The look of the cars is by far the most dramatic change, featuring active aerodynamics, allowing the front and rear wings to flex depending on cornering or powering down a straight.
Red Bull has a double challenge ahead, as alongside building a chassis to the new rules, the team will debut its own power unit in alliance with American marque Ford.
Despite that Red Bull is still actively developing the RB21, while most rivals, including Constructors’ Champions McLaren, have moved resources over to their 2026 cars.
But questioned on Verstappen’s claim that there are things that can be carried between rule cycles, Mekies hinted that lessons from 2025 will help Red Bull next season.
“I think, as you say, there are many things we can take to 2026,” Mekies told media including Motorsport Week.
“It is a clean sheet from the point of view of designing a car and obviously designing a PU.

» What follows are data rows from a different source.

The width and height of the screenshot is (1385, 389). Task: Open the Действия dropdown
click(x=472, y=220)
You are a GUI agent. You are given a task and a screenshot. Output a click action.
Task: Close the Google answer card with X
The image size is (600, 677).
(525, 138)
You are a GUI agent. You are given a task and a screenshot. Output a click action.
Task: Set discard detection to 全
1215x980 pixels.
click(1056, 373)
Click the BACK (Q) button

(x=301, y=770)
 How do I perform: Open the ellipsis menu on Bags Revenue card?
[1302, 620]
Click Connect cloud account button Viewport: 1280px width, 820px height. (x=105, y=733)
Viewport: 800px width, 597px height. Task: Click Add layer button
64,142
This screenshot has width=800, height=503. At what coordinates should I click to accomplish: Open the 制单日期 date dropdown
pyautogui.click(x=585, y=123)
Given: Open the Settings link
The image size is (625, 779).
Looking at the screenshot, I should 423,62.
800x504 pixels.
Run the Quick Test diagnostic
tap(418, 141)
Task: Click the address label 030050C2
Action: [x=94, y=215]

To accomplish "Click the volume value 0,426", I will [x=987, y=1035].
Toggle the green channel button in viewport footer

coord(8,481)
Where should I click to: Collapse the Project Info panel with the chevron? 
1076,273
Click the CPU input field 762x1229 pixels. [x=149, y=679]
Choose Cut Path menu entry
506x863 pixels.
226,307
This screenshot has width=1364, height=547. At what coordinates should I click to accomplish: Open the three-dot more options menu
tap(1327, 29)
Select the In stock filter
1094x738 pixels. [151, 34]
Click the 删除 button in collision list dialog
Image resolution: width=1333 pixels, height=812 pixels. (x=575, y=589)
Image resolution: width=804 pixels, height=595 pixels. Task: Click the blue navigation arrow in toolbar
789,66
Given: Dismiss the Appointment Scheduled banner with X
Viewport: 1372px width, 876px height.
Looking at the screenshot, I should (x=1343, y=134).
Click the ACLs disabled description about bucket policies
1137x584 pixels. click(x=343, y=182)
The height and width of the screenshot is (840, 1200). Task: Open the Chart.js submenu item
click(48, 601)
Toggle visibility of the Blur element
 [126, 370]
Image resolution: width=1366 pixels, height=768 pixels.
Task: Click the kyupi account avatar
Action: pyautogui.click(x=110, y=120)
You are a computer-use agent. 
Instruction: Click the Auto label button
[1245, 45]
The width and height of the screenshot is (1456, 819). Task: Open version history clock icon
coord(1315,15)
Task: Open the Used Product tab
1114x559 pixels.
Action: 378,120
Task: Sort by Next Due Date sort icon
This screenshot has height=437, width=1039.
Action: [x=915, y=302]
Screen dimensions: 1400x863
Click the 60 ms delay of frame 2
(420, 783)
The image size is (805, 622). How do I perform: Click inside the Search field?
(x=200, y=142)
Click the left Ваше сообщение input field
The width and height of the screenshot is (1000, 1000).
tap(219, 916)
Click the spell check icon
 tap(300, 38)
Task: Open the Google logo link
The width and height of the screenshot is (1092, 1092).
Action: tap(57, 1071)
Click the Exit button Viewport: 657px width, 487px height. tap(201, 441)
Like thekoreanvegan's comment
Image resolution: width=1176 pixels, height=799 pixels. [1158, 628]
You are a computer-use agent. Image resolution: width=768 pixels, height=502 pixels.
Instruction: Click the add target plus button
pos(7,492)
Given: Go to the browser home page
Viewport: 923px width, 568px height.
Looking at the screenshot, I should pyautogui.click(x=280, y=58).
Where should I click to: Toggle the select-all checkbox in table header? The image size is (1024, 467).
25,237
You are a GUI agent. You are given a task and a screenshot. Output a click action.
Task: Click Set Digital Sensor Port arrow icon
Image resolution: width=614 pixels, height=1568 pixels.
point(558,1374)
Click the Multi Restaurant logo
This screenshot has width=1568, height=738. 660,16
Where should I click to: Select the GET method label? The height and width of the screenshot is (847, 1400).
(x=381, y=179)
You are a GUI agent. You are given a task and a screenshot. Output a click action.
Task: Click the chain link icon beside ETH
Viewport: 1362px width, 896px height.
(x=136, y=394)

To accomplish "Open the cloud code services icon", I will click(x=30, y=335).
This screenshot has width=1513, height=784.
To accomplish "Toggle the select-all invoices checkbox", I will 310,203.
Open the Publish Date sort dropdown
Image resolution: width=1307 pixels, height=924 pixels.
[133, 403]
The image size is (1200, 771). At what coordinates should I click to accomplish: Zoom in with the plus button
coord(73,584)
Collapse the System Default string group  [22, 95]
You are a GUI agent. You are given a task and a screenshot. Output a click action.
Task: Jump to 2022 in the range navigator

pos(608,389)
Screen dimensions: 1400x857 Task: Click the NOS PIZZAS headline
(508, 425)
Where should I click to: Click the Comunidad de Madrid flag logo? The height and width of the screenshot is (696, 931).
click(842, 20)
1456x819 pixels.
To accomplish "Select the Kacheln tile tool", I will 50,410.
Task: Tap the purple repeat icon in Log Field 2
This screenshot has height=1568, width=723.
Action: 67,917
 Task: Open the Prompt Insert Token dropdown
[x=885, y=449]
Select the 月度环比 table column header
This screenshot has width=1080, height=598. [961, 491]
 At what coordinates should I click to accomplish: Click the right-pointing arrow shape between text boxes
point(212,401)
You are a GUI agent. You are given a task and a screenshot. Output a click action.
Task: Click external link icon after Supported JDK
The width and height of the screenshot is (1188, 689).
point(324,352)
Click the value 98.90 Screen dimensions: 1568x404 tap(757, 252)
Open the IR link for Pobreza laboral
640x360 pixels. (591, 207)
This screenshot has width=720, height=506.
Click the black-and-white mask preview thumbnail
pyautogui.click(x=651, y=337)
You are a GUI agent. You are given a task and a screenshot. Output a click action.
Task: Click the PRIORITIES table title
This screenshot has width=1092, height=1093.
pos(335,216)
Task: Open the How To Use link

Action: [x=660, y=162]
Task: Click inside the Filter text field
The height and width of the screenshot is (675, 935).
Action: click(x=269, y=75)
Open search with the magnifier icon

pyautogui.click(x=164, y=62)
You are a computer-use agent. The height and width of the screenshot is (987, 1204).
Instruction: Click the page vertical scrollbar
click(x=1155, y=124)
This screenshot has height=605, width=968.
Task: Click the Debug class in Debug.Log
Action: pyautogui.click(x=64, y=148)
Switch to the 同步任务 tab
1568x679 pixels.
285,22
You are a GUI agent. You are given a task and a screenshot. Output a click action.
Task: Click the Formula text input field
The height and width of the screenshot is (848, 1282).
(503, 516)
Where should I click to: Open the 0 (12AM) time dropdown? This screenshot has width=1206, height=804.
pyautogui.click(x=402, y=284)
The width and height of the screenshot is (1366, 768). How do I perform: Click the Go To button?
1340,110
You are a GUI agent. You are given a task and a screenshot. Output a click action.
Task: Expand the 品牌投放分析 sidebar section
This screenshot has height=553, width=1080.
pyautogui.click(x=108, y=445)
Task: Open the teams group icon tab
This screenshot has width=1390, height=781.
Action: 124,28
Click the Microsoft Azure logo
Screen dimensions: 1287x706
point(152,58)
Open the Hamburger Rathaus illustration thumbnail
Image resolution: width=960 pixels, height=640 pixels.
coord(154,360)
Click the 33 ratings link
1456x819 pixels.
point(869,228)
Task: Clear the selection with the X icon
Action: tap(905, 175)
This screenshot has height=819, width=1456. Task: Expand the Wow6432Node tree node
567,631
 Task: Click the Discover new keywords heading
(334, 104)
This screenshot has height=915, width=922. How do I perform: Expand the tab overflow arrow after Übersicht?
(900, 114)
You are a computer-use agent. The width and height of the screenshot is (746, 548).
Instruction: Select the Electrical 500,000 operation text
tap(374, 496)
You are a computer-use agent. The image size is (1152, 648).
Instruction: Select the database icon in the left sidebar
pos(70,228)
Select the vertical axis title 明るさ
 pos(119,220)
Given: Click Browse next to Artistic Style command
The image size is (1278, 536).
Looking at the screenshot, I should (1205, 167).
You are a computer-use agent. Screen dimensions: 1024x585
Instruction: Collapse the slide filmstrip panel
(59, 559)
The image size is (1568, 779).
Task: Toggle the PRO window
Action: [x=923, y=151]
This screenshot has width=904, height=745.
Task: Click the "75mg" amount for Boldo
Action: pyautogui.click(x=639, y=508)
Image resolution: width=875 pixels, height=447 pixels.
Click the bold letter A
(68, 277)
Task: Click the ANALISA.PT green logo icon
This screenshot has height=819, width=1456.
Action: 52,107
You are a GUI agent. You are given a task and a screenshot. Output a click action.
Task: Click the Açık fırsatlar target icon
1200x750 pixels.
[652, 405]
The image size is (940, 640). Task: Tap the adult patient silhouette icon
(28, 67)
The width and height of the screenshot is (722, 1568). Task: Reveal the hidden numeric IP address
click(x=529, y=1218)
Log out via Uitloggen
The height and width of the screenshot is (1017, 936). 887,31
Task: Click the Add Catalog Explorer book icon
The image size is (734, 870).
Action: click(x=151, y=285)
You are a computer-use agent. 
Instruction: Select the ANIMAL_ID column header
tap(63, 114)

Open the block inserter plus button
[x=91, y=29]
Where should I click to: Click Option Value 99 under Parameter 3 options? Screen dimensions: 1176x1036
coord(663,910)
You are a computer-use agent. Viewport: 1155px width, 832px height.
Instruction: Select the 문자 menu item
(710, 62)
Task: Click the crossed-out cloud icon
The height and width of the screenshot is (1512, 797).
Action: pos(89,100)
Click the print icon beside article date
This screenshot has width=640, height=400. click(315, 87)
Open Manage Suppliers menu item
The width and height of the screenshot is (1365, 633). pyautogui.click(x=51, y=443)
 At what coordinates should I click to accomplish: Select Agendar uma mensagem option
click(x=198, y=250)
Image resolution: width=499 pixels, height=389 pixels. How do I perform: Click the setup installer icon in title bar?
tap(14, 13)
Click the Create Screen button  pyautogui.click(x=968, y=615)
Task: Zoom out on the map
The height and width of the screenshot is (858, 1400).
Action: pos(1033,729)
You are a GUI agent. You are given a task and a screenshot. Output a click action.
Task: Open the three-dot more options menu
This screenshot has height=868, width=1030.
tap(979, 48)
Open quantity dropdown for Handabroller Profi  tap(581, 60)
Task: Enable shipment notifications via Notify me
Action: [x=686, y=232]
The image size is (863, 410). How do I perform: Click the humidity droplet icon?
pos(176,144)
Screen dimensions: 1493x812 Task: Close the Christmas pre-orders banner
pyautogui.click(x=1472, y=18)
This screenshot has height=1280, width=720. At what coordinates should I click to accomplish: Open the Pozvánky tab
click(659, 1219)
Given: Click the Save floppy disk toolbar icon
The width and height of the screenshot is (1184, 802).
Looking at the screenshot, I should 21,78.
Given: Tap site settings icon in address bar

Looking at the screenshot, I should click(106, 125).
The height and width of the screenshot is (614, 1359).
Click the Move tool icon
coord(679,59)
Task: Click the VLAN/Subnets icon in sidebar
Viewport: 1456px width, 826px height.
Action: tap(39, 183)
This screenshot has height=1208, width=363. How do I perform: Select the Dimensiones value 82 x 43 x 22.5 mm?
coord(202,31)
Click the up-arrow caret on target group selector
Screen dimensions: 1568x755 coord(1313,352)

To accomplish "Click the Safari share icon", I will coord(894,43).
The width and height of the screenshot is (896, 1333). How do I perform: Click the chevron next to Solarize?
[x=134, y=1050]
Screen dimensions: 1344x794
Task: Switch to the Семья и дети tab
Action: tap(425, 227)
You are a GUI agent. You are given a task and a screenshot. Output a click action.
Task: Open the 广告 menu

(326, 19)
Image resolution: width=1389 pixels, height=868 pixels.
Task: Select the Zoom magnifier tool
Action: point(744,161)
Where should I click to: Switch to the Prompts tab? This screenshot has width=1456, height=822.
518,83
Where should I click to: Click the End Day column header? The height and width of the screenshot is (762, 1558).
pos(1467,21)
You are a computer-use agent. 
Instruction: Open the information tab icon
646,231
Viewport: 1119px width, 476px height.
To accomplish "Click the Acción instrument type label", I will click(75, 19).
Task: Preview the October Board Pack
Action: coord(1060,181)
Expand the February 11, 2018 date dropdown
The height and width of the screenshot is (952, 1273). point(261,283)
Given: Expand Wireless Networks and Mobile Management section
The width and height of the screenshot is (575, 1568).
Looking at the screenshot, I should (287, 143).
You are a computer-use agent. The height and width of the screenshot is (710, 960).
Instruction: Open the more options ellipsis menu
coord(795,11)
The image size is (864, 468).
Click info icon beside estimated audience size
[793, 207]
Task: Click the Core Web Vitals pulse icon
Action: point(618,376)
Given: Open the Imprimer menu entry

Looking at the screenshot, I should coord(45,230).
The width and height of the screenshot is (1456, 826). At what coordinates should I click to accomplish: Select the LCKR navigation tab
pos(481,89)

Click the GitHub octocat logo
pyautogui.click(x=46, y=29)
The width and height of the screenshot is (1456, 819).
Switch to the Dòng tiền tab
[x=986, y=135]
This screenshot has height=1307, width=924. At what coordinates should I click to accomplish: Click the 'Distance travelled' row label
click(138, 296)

“But it remains the fact that you will use the same people, you will use the same methodology, the same process, the same tools to go and design that car.”

How Red Bull is unlocking potential for 2026
Mekies outlined why the team is aggressively developing, highlighting the importance of ending 2025 on a high note, stating knowledge transfer would be crucial in 2026.
“I think we didn’t hide the fact that it was very important for us to try to unlock what we felt was in the car in that project under the current regulations – to sort of leave 2025 understanding that we are comfortable with where our tools’ limitations are, what we understand, what we don’t understand, and therefore design a better 2026 car as a result,” he explained.
“You pay a little bit of time spent on 2026 cars, but you go into it with a bit more confidence in your own methodologies and tools.
“Yes, there are many areas where you will be able to transfer knowledge.
“Tyres is one – even if the tyres, I mentioned, are changing.
“But more generally, in how you develop the car, where your correlations happen, where they don’t, and all the various sensitivities.”